Siegfried The Dragon Slayer: Die Nibelungen Revisited | The Quietus

Siegfried The Dragon Slayer: Die Nibelungen Revisited

Colm McAuliffe bathes in beastly blood and watches Fritz Lang's silent fantasy epic, recently restored for home entertainment release

Fritz Lang’s epic adaptation of Die Nibelungen is five hours of ridiculous nonsense. But, my word, is it impressively ridiculous nonsense. The all-encompassing grandeur and sweep of the story towers over any modern day fantasy. If anything, this remastered edition most closely resembles Star Wars, as pre-imagined by Tolkien.

The tale itself dates from the 13th century, and the sepia-bordering-on-jaundiced tones of the film version suggests this was made around the same time. However, Lang completed his vision in 1924, originally releasing it in two parts. The first focused upon Siegfried (Paul Richter), our dashing, musclebound He-Man hero, who busies himself living in a mountain. Having manufactured a series of swords with his friends – who, judging by their warped faces, appear to be perpetually in the throes of a meth binge – he slays a dragon and bathes in its blood, thus granting himself invincibility.

Aided and abetted by this infinite bravado, Siegfried marries the ostensibly beautiful, virtuous and wondrous Kriemhild (Margarete Schön). Alas, his boisterous attempts at arranging the marriage of Kriemhild’s brother King Gunther (Theodor Loos) to the warrior Brunhild (Hanna Ralph) causes untold havoc and chaos among the in-laws and beyond. The second part sees Kriemhild revealed as a true n’er do well, moving to the Far East, marrying Attila the Hun and plotting ruthless revenge against those who have done her wrong.

The simple fact that Lang succeeded in translating this to the big screen is remarkable in itself. His directorial approach is heavily stylised, especially in the first part, which is all angles and arcades, abstracts and anomalies – curiously resembling a shrill misé-en-scene, or what can only be described as an Expressionist hangover. The director solders the tenets of architecture onto his characters; they become part of the décor, creating an often industrial and contrapuntal arrangement of actors amid the woodland landscapes.

With all these visual slants and geometrics, it’s a wonder that the protagonists do not reach out and poke the viewer right in the eye. But the Siegfried character ultimately reveals himself as one worthy of pity and sympathy. Lang portrays him as the classic tragic hero who opposes the world and prevents it from stagnating. His defeat is inevitable but by no means senseless. Kriemhild also opposes the world actively, by seeking revenge, but through purely nefarious means and therefore becomes guilty herself.

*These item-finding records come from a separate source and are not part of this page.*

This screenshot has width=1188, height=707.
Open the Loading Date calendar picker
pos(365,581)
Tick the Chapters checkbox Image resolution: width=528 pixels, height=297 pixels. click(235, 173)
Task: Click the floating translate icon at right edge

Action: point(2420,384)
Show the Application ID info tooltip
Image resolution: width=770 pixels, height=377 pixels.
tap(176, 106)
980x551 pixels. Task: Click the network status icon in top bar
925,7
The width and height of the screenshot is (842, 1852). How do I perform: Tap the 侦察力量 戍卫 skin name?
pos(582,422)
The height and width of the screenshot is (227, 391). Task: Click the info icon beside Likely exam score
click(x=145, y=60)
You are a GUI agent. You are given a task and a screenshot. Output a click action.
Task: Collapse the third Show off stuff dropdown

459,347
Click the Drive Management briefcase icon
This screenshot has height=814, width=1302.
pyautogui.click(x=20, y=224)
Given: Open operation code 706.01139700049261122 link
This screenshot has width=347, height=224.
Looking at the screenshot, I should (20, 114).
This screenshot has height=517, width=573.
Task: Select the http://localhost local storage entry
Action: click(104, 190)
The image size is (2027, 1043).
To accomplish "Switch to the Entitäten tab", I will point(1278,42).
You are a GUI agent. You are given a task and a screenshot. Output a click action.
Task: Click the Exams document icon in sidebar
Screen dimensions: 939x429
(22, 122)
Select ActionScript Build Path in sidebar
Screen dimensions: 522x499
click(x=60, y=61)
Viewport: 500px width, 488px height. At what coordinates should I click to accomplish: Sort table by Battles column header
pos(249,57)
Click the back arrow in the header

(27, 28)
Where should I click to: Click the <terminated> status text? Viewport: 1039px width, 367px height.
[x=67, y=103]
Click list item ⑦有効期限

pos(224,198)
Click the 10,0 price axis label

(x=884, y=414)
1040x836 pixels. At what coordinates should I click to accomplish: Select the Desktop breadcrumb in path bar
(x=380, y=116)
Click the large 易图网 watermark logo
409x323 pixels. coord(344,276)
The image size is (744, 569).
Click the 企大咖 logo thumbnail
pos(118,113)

However, it’s impossible to avoid the fascistic baggage that accompanies Die Nibelungen. The movie was loved by Hitler and Goebbels – its opening credits display a dedication "for the German people" – and the first half was re-released in 1933 with a spoken prologue and Wagnerian soundtrack. Presumably, the final subsidence for the duration of part two into a cycle of demented bedlam and rampant nihilism was out of bounds for a Nazi government eager to derive a propagandist doctrine from Lang’s work.

Almost one hundred years on, any attempts to tease nationalist rhetoric from this movie is completely undermined by its tapestry of hieroglyphics. The pictorial overwhelms the dramatic – in fact, Die Nibelungen now probably makes a better still than film. There’s an art-for-art’s sake decadence here, which Lang captures in unmistakably physical terms. One can argue that if Hitler and his ilk viewed Die Nibelungen as prefiguring the rise of the übermensch, Lang, by virtue of the thrilling end-piece siege and denouement, equally foretold their downfall.

While Lang’s later Metropolis (1927) and M (1931) might be, respectively, his most fêted and most cinematic pictures, Die Nibelungen works best viewed as a period curio and pivotal vestige in both Lang’s development as an auteur and within the wider development of film in the silent era. The feature was produced on a scale unparalleled in the history of German cinema and, perhaps unsurprisingly, Alfred Hitchcock was a visitor to the lot at the completion of production.

The reckless flaunting of architectural excess, through gigantic medieval castles and complete prehistoric forests made entirely of concrete, is still stunning in terms of style and ideological ambition. While the acting and plot construction may not have aged well, the film still manages to offer a fascinating and complex contribution to 1920s discourse on modernity. Lang, who once described Die Nibelungen as a "Western for the European", weds the story’s key themes – fate, murder, revenge – to some of the most functional compositions in cinema.

Die Nibelungen is out now on Blu-ray and DVD via Masters of Cinema/Eureka Entertainment.